Overview

Safety and Efficacy Study of Sebelipase Alfa in Participants With Lysosomal Acid Lipase Deficiency

Status:
Completed
Trial end date:
2017-12-28
Target enrollment:
0
Participant gender:
All
Summary
This study evaluated the safety and efficacy of sebelipase alfa in a broad population of participants with lysosomal acid lipase deficiency (LAL-D).
Phase:
Phase 2
Accepts Healthy Volunteers?
No
Details
Lead Sponsor:
Alexion Pharmaceuticals
Criteria
Key Inclusion Criteria:

1. Participant was >8 months of age at the time of dosing.
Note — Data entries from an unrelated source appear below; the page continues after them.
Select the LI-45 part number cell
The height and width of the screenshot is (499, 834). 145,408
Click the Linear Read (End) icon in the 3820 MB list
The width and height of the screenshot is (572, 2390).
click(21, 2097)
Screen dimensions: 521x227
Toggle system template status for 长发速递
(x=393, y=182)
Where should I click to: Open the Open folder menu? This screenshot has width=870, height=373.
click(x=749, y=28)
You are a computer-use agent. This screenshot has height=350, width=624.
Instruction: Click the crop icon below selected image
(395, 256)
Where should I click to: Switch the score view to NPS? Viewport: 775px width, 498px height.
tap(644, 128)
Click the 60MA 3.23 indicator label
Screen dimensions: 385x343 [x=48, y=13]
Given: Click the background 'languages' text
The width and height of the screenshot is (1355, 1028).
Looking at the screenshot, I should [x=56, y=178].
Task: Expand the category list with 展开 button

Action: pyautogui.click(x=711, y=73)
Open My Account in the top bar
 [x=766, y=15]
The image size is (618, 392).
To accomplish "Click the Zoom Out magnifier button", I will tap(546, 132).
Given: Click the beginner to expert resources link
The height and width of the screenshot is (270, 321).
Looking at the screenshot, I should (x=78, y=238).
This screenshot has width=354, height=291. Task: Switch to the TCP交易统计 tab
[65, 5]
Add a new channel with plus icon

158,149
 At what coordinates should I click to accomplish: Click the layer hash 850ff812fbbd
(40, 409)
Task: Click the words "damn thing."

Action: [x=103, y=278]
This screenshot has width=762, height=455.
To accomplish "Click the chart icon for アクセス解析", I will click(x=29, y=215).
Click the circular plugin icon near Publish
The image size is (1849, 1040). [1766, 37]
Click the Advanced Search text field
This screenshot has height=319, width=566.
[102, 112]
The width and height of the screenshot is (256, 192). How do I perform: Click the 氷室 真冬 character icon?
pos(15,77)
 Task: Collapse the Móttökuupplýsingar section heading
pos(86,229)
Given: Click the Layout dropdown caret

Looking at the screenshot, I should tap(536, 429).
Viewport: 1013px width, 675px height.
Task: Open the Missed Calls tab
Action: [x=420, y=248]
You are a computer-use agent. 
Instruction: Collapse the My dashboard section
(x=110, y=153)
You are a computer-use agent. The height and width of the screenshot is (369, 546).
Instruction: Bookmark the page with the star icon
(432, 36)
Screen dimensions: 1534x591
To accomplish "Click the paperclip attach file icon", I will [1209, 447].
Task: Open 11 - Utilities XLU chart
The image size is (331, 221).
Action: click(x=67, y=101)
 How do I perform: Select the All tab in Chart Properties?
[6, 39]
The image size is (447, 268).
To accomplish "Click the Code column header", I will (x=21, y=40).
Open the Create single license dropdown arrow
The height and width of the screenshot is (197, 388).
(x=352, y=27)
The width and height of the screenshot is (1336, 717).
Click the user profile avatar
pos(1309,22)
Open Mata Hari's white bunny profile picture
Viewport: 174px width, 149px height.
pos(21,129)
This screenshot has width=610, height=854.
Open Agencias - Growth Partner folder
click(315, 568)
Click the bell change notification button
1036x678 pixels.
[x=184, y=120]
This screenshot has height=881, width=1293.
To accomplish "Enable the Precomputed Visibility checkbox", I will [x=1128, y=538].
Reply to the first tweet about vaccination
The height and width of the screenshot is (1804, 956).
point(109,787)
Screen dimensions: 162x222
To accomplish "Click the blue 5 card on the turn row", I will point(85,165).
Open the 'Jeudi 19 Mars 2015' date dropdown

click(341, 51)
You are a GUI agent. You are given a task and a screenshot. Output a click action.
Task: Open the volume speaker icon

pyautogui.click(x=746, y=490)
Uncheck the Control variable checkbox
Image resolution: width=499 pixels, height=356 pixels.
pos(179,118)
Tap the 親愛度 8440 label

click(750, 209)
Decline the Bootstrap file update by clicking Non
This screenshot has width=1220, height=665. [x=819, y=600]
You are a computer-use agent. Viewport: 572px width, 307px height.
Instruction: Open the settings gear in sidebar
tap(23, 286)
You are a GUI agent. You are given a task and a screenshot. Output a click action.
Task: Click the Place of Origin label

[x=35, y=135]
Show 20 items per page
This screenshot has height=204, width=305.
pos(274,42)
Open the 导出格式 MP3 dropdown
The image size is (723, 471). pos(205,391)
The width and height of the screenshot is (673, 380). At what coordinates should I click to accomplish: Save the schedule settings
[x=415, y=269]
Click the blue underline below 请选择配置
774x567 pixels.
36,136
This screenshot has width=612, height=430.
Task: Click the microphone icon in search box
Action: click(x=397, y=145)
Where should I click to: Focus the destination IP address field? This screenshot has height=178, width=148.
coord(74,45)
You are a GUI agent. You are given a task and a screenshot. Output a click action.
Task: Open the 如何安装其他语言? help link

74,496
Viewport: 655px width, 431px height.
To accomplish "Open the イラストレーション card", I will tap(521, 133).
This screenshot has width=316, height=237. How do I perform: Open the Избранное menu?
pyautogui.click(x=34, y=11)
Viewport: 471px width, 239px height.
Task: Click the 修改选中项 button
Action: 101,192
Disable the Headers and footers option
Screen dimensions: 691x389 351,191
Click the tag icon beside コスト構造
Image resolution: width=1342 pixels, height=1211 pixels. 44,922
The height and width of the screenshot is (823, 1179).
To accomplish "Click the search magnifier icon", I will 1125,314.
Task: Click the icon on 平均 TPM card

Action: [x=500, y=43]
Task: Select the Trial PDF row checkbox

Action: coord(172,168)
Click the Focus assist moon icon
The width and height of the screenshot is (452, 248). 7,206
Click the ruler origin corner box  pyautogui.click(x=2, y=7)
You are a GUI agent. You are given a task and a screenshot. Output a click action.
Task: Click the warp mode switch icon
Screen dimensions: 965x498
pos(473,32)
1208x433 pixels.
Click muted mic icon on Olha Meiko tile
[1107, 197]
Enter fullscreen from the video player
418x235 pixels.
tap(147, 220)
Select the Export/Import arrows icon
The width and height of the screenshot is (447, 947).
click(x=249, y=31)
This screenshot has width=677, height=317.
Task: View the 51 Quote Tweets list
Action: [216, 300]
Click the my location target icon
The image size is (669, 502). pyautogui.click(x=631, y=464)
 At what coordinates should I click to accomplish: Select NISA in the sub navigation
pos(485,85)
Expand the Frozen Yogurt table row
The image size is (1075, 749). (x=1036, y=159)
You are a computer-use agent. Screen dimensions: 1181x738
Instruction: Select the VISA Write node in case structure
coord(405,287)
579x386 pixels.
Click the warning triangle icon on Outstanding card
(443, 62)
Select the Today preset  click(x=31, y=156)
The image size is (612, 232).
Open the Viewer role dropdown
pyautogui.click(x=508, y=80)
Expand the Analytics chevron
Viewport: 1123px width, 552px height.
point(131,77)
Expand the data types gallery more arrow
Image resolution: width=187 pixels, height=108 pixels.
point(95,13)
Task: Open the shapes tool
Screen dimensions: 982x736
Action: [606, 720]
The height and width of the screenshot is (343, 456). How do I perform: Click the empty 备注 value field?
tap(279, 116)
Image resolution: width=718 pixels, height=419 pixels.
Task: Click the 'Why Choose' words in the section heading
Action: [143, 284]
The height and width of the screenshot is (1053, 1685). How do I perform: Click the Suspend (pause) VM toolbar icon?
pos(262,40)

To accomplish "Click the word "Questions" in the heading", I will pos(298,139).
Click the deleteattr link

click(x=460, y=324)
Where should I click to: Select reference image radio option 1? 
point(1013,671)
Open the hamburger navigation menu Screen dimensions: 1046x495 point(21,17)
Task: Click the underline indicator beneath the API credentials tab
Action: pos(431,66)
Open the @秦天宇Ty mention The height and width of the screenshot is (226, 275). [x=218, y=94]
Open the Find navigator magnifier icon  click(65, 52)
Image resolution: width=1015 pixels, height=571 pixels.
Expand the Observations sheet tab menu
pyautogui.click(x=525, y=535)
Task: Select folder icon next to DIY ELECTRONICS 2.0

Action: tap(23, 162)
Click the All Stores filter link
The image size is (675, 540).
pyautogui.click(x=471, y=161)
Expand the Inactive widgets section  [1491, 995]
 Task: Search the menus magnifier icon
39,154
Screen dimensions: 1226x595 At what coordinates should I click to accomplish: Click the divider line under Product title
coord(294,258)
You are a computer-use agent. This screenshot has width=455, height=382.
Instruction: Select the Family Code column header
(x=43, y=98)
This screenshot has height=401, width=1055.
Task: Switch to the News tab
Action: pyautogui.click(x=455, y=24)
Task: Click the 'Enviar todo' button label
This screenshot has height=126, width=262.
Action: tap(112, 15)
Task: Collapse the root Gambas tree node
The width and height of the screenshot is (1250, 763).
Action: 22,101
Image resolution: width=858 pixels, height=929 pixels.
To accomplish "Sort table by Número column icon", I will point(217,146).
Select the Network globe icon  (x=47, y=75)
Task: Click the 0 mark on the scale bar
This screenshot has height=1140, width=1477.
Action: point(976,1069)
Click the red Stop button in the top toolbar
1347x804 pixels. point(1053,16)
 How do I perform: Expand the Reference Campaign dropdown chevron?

2. Confirmation of LAL-D diagnosis as determined by the central laboratory or, for
participants with prior hematopoietic stem cell transplant or liver transplant,
historical enzyme activity or molecular genetic testing confirming a diagnosis of
LAL-D.

3. Participants >8 months but <4 years of age at Screening had at least 1 of the
following documented clinical manifestations of LAL-D:

- Dyslipidemia

- Elevated transaminases

- Impaired growth

- Suspected malabsorption

- Other clinical manifestation of LAL-D

4. Participants ≥4 years of age at Screening had at least 1 of the following documented
clinical manifestations of LAL-D:

- Evidence of advanced liver disease

- Histologically confirmed disease recurrence in participants with past liver or
hematopoietic transplant

- Persistent dyslipidemia

- Suspected malabsorption

- Other clinical manifestation of LAL-D

Key Exclusion Criteria:

1. Participant had known causes of active liver disease other than LAL-D, which had not
been adequately treated.

2. Participant received a hematopoietic stem cell or liver transplant <2 years from the
time of dosing.

3. Participant with co-morbidities other than complications due to LAL-D, which were
irreversible or associated with a high mortality risk within 6 months or would
interfere with study compliance or data interpretation.